Затем я задумался, насколько опоздаю на работу. Наручные часы у меня отняли неделю назад, угрожая расправой, но я с надеждой окинул взглядом уменьшающийся в перспективе строй кистей и запястий, держащихся за металлические поручни вагона. Я заметил немало мужских и женских часов, но почему-то именно в это утро не смог разглядеть, какое время показывают их стрелки.
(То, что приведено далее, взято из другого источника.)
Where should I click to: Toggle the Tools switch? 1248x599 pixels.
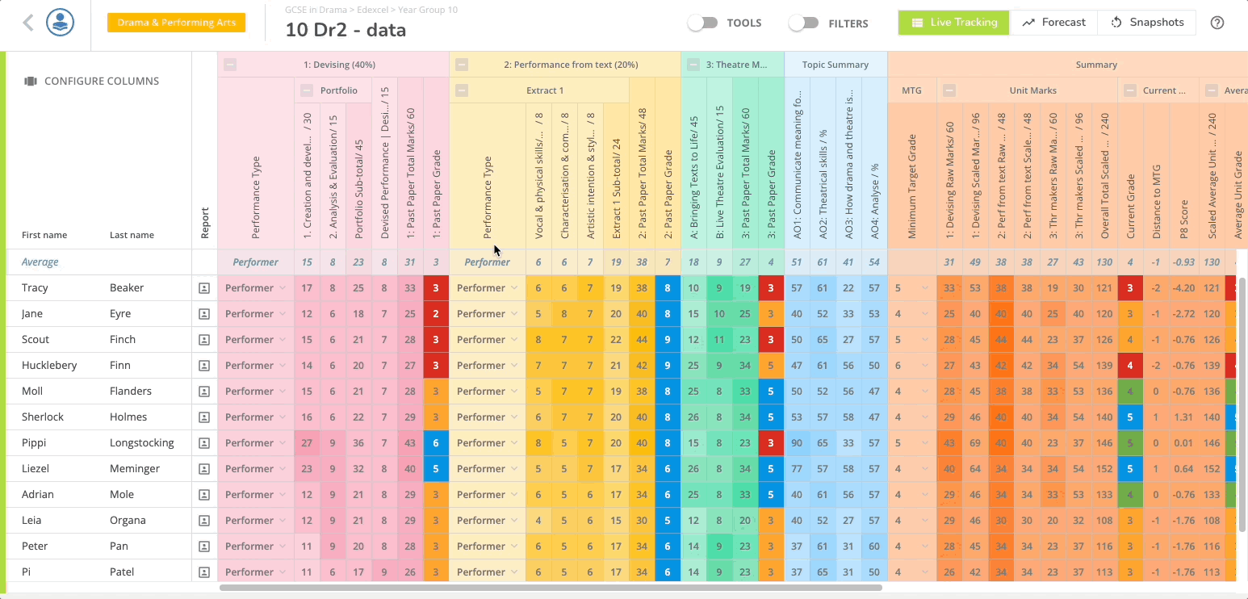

Одни были повернуты ко мне не циферблатом, а пряжкой, другие находились слишком далеко; женские – слишком мелкие, у некоторых отсутствовали цифры по окружности, поэтому часы напоминали вафли «Некко» всем, кроме своих владельцев; у остальных блики хрустальных стекол или диодов мешали разглядеть стрелки. Часы на расстоянии фута от моей головы, принадлежащие чересчур старательно выбритому мужчине с газетой, сложенной в миниатюрный квадратик, были мне видны ровно наполовину – причем ненужную, а вторую, нужную, скрывала манжета, так что я без труда читал прописные буквы завершающего «-же» торговой марки, но мог лишь догадываться, что девяти еще нет. Пожалуй, эта манжета была накрахмалена профессиональнее моей.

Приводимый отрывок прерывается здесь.